**WHAT THE TASK ASKS**
When you reach the line that contains "Click the 17 Dec 2021 date label" in the data below, start reproducing lines exactly, and stop after the line that contains "Viewport: 1253px width, 419px height.".
★ ★ ★ ★
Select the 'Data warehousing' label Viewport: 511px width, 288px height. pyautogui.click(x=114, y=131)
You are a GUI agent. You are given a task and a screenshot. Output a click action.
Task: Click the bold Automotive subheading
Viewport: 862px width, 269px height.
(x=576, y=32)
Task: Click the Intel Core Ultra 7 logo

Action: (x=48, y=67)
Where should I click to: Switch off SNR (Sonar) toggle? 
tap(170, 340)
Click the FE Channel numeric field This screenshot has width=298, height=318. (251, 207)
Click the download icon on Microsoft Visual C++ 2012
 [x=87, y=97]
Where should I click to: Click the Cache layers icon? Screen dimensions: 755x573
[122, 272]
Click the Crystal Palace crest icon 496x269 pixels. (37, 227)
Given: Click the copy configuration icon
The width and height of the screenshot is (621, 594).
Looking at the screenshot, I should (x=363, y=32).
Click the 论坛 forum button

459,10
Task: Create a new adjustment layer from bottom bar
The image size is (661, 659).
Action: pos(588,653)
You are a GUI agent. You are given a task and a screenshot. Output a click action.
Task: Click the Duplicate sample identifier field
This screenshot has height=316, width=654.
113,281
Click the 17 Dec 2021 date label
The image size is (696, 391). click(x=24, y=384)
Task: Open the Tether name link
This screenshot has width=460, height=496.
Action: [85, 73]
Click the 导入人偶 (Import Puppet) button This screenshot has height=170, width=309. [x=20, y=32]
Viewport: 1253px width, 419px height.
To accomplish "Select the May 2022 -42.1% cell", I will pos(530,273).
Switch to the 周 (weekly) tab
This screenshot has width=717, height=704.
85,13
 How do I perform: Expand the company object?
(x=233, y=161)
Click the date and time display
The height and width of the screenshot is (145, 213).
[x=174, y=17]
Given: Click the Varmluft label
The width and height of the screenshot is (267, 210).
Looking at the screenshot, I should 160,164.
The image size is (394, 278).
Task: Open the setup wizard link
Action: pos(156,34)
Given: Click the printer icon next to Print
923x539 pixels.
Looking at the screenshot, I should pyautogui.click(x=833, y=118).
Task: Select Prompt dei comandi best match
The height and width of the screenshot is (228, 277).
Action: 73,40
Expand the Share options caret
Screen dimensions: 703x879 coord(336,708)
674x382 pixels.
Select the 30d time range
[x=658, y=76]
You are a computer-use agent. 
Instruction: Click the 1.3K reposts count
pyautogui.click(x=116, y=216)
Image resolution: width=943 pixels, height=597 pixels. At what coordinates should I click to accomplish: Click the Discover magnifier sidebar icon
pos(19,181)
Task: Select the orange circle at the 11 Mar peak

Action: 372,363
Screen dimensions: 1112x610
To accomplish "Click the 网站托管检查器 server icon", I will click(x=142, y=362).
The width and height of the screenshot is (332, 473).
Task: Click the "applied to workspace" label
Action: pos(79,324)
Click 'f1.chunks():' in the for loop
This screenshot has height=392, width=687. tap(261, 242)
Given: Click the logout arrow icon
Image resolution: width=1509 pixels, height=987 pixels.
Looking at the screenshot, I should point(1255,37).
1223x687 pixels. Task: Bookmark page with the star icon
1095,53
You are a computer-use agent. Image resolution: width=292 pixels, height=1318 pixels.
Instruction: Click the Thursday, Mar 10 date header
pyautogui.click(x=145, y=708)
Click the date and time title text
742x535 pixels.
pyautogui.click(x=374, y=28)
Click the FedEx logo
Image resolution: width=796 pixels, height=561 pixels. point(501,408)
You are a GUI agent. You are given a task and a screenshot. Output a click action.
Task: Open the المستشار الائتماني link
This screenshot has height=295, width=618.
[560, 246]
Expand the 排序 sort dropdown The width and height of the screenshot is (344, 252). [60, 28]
★ ★ ★ ★
**YOUR SOLUTION**
Click the 17 Dec 2021 date label
The image size is (696, 391). click(x=24, y=384)
Task: Open the Tether name link
This screenshot has width=460, height=496.
Action: [85, 73]
Click the 导入人偶 (Import Puppet) button This screenshot has height=170, width=309. [x=20, y=32]
Viewport: 1253px width, 419px height.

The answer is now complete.